Many other books and authors stress that there is a computational formula for calculating the standard deviation. However, this formula doesn’t give you an idea of what standard deviation is and what you are doing. It is only good for doing the calculations quickly. It goes back to the days when standard deviations were calculated by hand, and the person needed a quick way to calculate the standard deviation. It is an archaic formula that this author is trying to eradicate. It is not necessary anymore, computers will do the calculations for you with as much meaning as this formula gives. It is suggested that you never use it. If you want to understand what the standard deviation is doing, then you should use the definition formula. If you want an answer quickly, use a computer.
One of the uses of the standard deviation is to describe how a population is distributed. This describes where much of the data is for most distributions. A general rule is that about 95% of the data is within 2 standard deviations of the mean. This is not perfect, but is works for many distributions. There are rules like the empirical rule and Chebyshev’s theorem that give you more detailed percentages, but 95% in 2 standard deviations is a very good approximation.
The U.S. Weather Service has provided the information in Table 3.6 about the total monthly/annual number of reported tornadoes in Oklahoma for the years 1950 to 2018. (US Department of Commerce & Noaa, 2016)
<-read.csv("https://krkozak.github.io/MAT160/Tornado_OK.csv")

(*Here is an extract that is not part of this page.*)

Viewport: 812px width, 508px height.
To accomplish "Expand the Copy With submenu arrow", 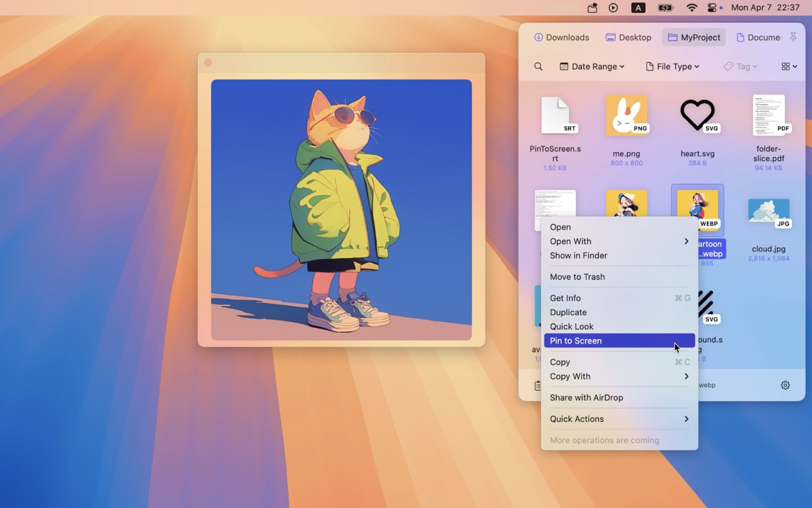I will coord(686,376).
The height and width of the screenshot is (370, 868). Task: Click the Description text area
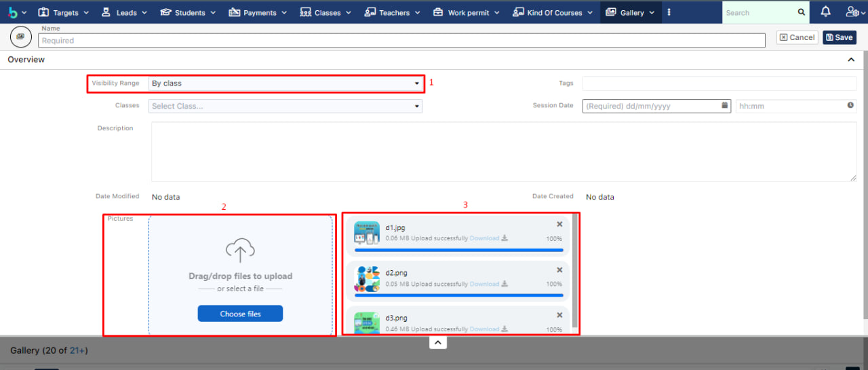point(503,151)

Tornado::kable(head(Tornado)) knitr
Year | Jan | Feb | Mar | Apr | May | Jun | Jul | Aug | Sep | Oct | Nov | Dec | Annual |
---|---|---|---|---|---|---|---|---|---|---|---|---|---|
1950 | 0 | 1 | 1 | 5 | 12 | 1 | 0 | 0 | 2 | 1 | 0 | 0 | 23 |
1951 | 0 | 2 | 0 | 11 | 11 | 11 | 4 | 2 | 1 | 1 | 0 | 0 | 43 |
1952 | 0 | 0 | 0 | 7 | 5 | 5 | 4 | 1 | 0 | 0 | 0 | 0 | 22 |
1953 | 0 | 4 | 7 | 9 | 8 | 13 | 4 | 2 | 0 | 0 | 5 | 2 | 54 |
1954 | 0 | 0 | 7 | 13 | 19 | 4 | 4 | 2 | 3 | 1 | 0 | 0 | 53 |
1955 | 1 | 1 | 0 | 15 | 32 | 22 | 4 | 2 | 0 | 0 | 0 | 0 | 77 |
Code book for data frame Tornado
Description The U.S. Weather Service has collected data on the monthly and annual number of tornadoes in Oklahoma.

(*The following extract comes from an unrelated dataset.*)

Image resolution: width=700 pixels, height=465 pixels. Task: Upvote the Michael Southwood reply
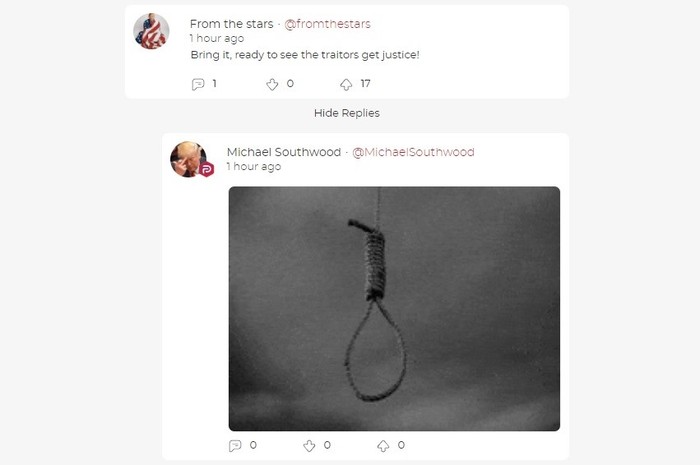383,445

This data frame contains the following columns:
Year: Year from 1950-2018
Jan, Feb, Mar, Apr, May, Jun, Jul, Aug, Sep, Oct, Nov, Dec: Tornado numbers in each moth of the year
Annual: Total number of tornadoes for each year
Source US Department of Commerce, & Noaa. (2016, November 15). 1950 Oklahoma Tornadoes. Retrieved from https://www.weather.gov/oun/tornadodata-ok-1950
References The data was supplied by The U.S. Weather Service
Find the general interval that contains about 95% of the data.
Variable: \(x\) = number of annual tornadoes in Oklahoma
Find the mean and standard deviation:
df_stats(~Annual, data=Tornado, mean, sd)
response mean sd
1 Annual 56.02899 27.56061
The mean is \(\mu=56\) tornadoes and the standard deviation is \(\sigma=27.6\) tornadoes. The interval will be \(\mu\pm2*\sigma=56\pm2*27.6=(0.8,111.2)\)
About 95% of the years have between 0.8 or 1 and 111 tornadoes in Oklahoma.
The general rule says that about 95% of the data is within two standard deviations of the mean. That percentage is fairly high. There isn’t much data outside two standard deviations. A rule that can be followed is that if a data value is within two standard deviations, then that value is a common data value. If the data value is outside two standard deviations of the mean, either above or below, then the number is uncommon. It could even be called unusual. An easy calculation that you can do to figure it out is to find the difference between the data point and the mean, and then divide that answer by the standard deviation. As a formula this would be
\(z=\frac{x-\mu}{\sigma}\)
If you don’t know the population mean, \(\mu\), and the population standard deviation, \(\sigma\), then use the sample mean, \(\bar{x}\), and the sample standard deviation, \(s\), to estimate the population parameter values. Realize that using the sample standard deviation may not actually be very accurate.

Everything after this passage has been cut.